Instincts et archétypes

Le concept de représentation se situe aujourd’hui au carrefour de plusieurs approches disciplinaires : sociologiques, psychologiques, psychanalytiques 297 . La perspective de Bachelard privilégie pour sa part le dernier type de regard. Les obstacles sont pour lui plus subjectifs qu’objectifs (base imaginaire, fantasmatique). Reste que son inspirateur n’est pas tant Freud que son plus proche dissident, à savoir : Jung.

Certes, le philosophe enracine bien les obstacles épistémologiques dans une série d’instincts démarquant les stades freudiens de la libido. Mais l’articulation entre la représentation et l’intérêt de connaissance ne réside pas nécessairement dans une expérience subjective originaire. Ainsi la peur du labyrinthe que doit affronter tout lecteur de Thésée ne correspond vraisemblablement à aucun traumatisme subi. Cette image est angoissante, avant même toute expérience. Comme le suggérait déjà P. Quillet, c’est un « a priori de l’angoisse » 298 . Il en va de même avec l’image de la racine censée puiser le suc de la terre. Il s’agit d’un a priori imaginaire de la nutrition des végétaux, constituant d’ailleurs un formidable obstacle épistémologique. Il faut postuler avec Jung des structures de l’imaginaire qui résument l’expérience ancestrale de l’humanité devant une situation typique. Un archétype est d’abord une image qui est en nous sans venir de nous. Ainsi devant le serpent c’est toute une lignée d’ancêtres qui a eu peur dans notre âme troublée. Un archétype témoigne d’une hérédité émotive collective 299 . Et c’est avant tout un symbole moteur qui dynamise l’imagination.

La métapsychologie freudienne opposait l’instinct de vie à celui de mort. Le clivage ultime de la psychanalyse de la connaissance concerne pour sa part la vie ou la mort intellectuelle. On parle ici d’instinct formatif et d’instinct conservatif. Cette structuration autour de deux pôles antagonistes est présente dès La formation de l’esprit scientifique. Les grands hommes, disait déjà « un épistémologue irrévérencieux », sont utiles à la science dans la première partie de leur vie et nuisibles dans la seconde. Quant aux éducateurs, ils manquent singulièrement d’instinct formatif. On en voit très rarement changer de méthodes. L’idée de formativité nécessaire en éducation sera accentuée dans La philosophie du non. Elle se fonde sur les travaux de Korzybski, centrés sur l’idée de schifting caracter, de la divergence, de l’ouverture. Il s’agit essentiellement de rendre au psychisme son dynamisme d’invention. On promeut le concept comme carrefour des possibles.

Mais l’instinct formatif finit par céder devant le conservatif.

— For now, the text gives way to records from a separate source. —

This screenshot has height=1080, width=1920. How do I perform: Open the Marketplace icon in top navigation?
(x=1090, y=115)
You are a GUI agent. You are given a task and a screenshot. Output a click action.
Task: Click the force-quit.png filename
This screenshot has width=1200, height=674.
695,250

Il vient un temps où l’esprit préfère davantage les réponses aux questions. Et la croissance spirituelle s’arrête… (Pessimisme de Bachelard ?)

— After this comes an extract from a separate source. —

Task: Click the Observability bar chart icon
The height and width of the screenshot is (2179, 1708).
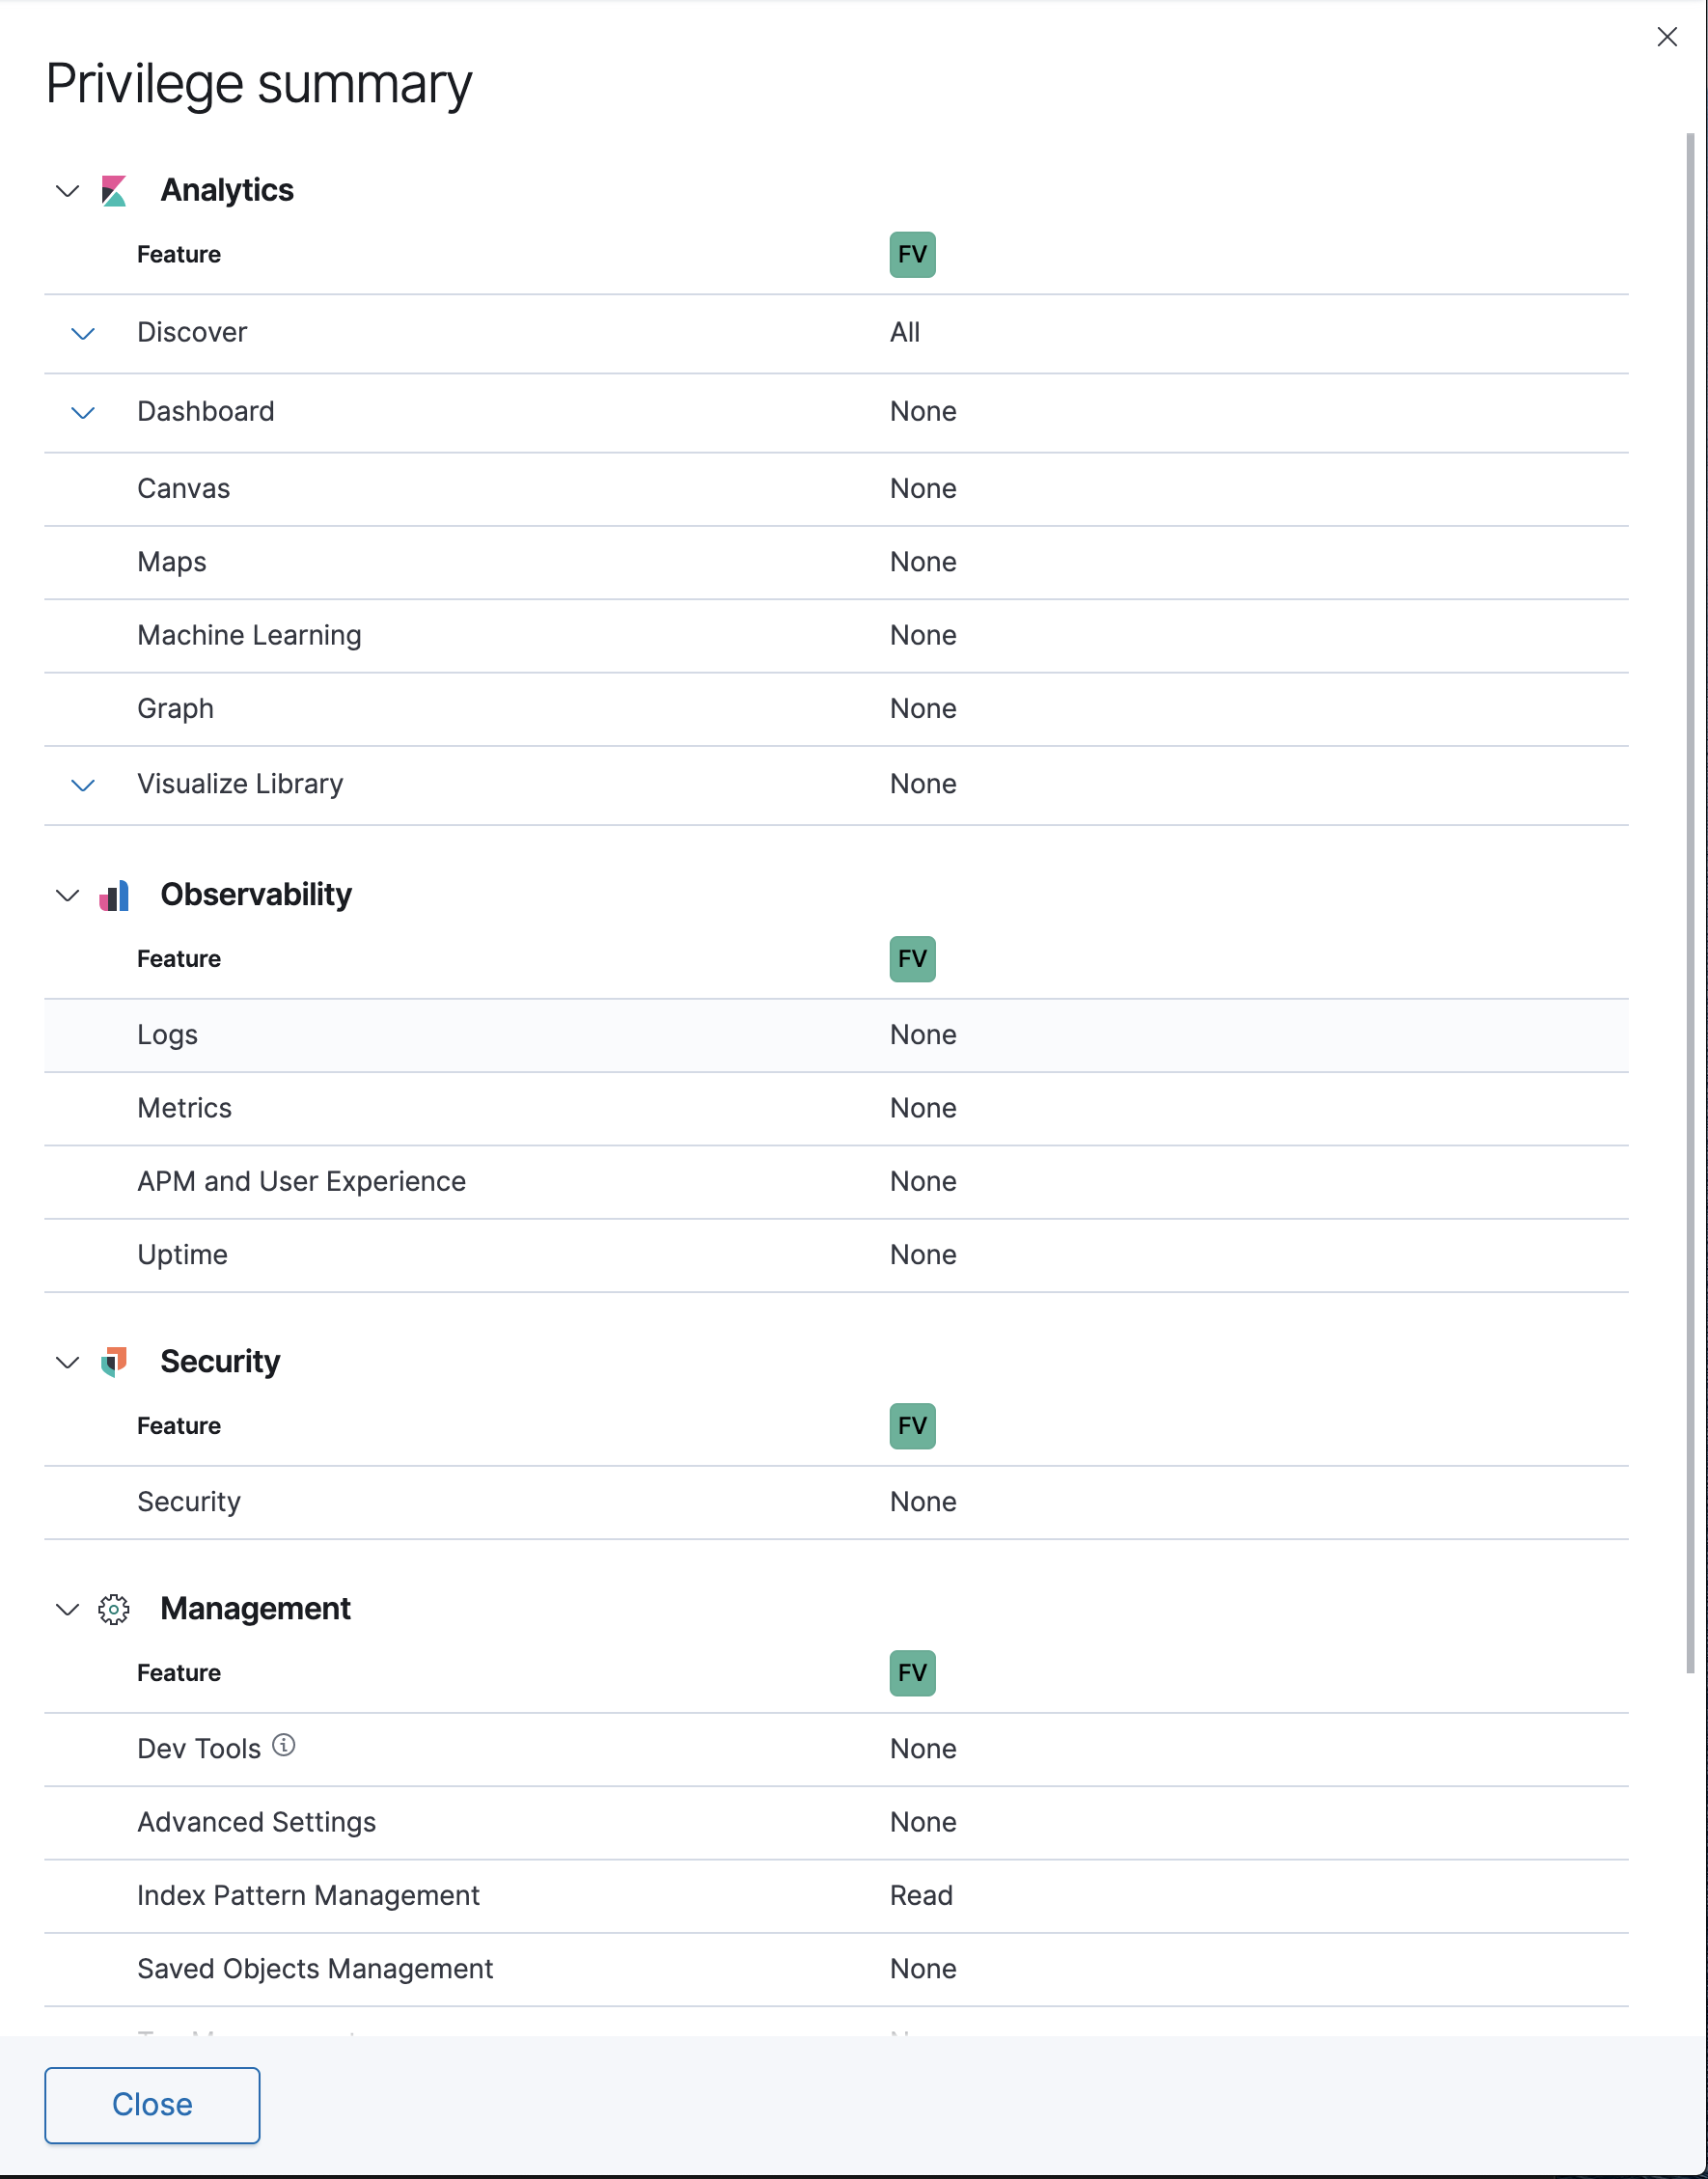Action: click(x=114, y=896)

Ainsi, la tentative bachelardienne relève bien de la psychanalyse. Le concept d’obstacle ou celui de rupture y articule d’abord représentations et intérêts. Puis les voies de la catharsis et d’une psychosynthèse, en alternant, y autorisent un remaniement des représentations. Enfin, une métapsychologie associent en dernière instance les instincts à des archétypes et oppose deux élans : conservatif / formatif. Reste que cette psychanalyse de la connaissance est non freudienne. Bachelard demeure dans une tentative de dépassement permanent. En fait, le « non » veut dire « méta ».

Notes
297.

 Le modèle de J. Wittwer schématise l’ensemble de ces points de vue (cf. M. Sanner, Du concept au fantasme, 224). Le sujet existentiel y apparaît comme la synthèse de quatre instances : épistémique (niveau opératoire, concepts), psychanalytique (fantasmes, complexes, archétypes), psychosocial (images, stéréotypes, modèles idéologiques, structures de la science constituée), biologique (schèmes d’action, origine corporelle des fantasmes).

298.

 P. Quillet. 1964. Bachelard, Seghers, p.91.

299.

 Voir Bachelard. 1965. La terre et les rêveries du repos, J. Corti, p.264.